PALERMO - C'erano ancora focolai attivi stamattina nel centro commerciale Conca d'Oro a Palermo dopo l'incendio divampato ieri nel primo pomeriggio. Le squadre dei vigili del fuoco hanno continuato a lavorare tutta la notte per cercare di spegnere il rogo che ha provocato ingenti danni.
Sono in corso le verifiche per accertare le cause dell'incendio che dovrebbe essere stato innescato da un problema elettrico: un corto circuito o una pompa di calore sul tetto andata in fiamme.

Oltre 15 le squadre dei vigili del fuoco intervenute al centro commerciale. Durante le prime fasi, un operatore è stato trasportato in ospedale per accertamenti a seguito di un malore, ma risulta in buone condizioni.
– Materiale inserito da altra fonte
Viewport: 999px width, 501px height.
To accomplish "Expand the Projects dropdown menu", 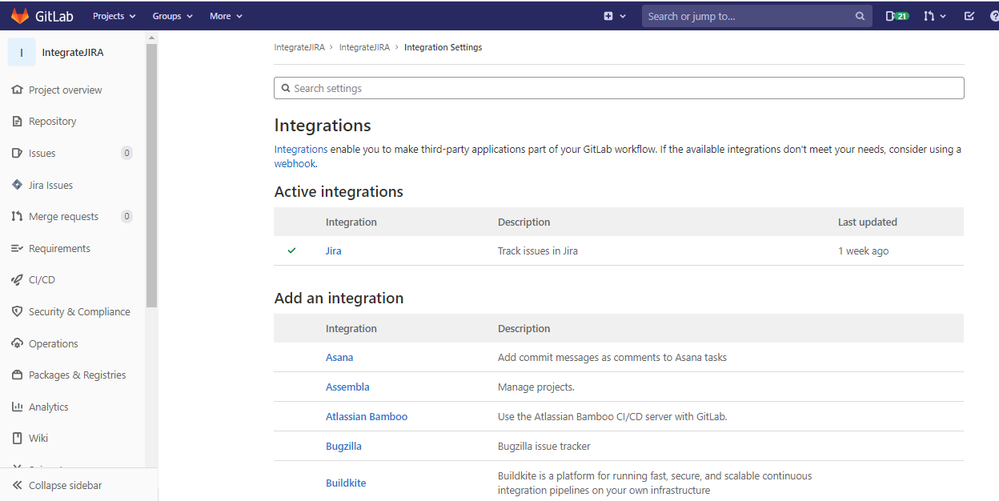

Fisascat Cisl, Filcams Cgil e Uiltucs Sicilia chiedono un intervento urgente per fronteggiare le pesanti conseguenze occupazionali che questo incendio rischia di determinare.
"Il rogo ha colpito, dopo il tetto dell'area ristoro, il negozio 'Risparmio casa', tra i primi aggrediti dalla fiamme, poi il tetto della galleria, col crollo di parte del tetto - spiegano i sindacati -. I lavoratori, oltre al grande spavento, sono preoccupatissimi e aspettano di capire il tempo che ci vorrà perché il centro possa tornare a lavorare. Le attività in questo momento sono tutte chiuse. Siamo pronti a dare supporto per l'eventuale chiusura di attività con la richiesta degli ammortizzatori sociali affinché i lavoratori non perdano il loro salario".

Sul posto anche il sindaco di Palermo Roberto Lagalla: "Ho incontrato i lavoratori e le loro famiglie e ho già contattato la curatela amministrativa del centro commerciale e ci incontreremo già venerdì per garantire una continuità occupazionale, che ovviamente dovrà vedere il coinvolgimento anche delle competenti funzioni assessoriali regionali per quanto riguarda i danni".